Interestingly, MMP-2 expression in adrenocortical carcinoma was not related to the Weiss score number of individual tumors. In other terms, MMP-2 protein expression was not limited to high Weiss score clear-cut carcinomas, but may also be a useful adjunct (with a low sensitivity of 74%, but a very high specificity of 98%) to support a diagnosis of carcinoma in those lesions with a Weiss score just above the cutoff level and in the lower range of malignancy, which generally cause the most relevant diagnostic difficulties. In contrast, the presence of a focal pattern (less than or equal to 20% of positive tumor cells) in the majority of the positive malignant cases could limit the applicability of MMP-2 as a diagnostic marker in core biopsies of adrenal masses.

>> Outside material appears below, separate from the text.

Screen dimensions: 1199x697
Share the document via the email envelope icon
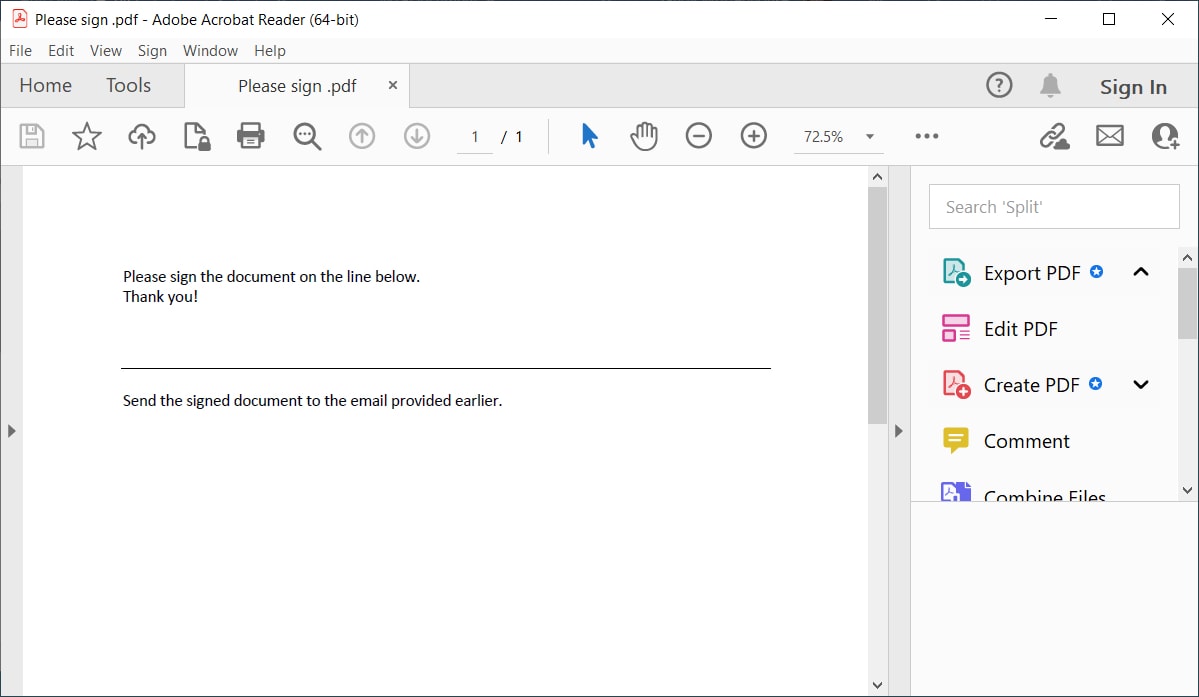coord(1109,136)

Moreover, as MMP-2 functions are related to extracellular matrix degradation, a selective association of MMP-2 expression with specific pathological features (ie necrosis and/or vascular invasion) could be expected; however, none of the parameters included in the Weiss scoring system individually correlated to MMP-2 protein expression in the statistical analysis.

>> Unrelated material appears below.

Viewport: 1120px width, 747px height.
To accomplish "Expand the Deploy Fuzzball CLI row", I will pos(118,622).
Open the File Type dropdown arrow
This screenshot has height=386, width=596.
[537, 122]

Apart from its diagnostic utility, strong (score 2) MMP-2 immunohistochemical expression was related to a more aggressive behavior in terms of outcome and disease-free interval, and may therefore be considered a predictive factor of unfavorable clinical evolution of adrenocortical carcinoma, for which definite histopathological prognostic factors have not been fully established.7

Moreover, although in vivo models are necessary to clarify the molecular regulation of MMP-2 in adrenocortical carcinoma, a potential clinical implication of MMP-2 protein distribution analysis in adrenocortical tumor cells is represented by the very recent characterization of specific peptide or non-peptide MMP inhibitors, which may be used in radioimaging techniques,32 as well as therapeutic agents.19

In conclusion, we have shown that MMP-2 immunohistochemical staining is an easy and helpful tool to confirm the diagnosis of adrenal carcinoma, with a low sensitivity but a very high specificity. Classical methods based on a combination of morphological parameters assessed in a scoring system may gain benefit from the addition and/or replacement of immunohistochemical markers in the scoring. In this respect, the combined use of MMP-2 in a panel of morphological and other immunohistochemical (ie Ki-67) markers may further increase the accuracy of the diagnosis of adrenocortical carcinoma. In addition, as no clinical or pathological parameter is to date predictive of the clinical evolution in malignant adrenocortical lesions, MMP-2 protein expression may help to segregate those cases with the worst prognosis.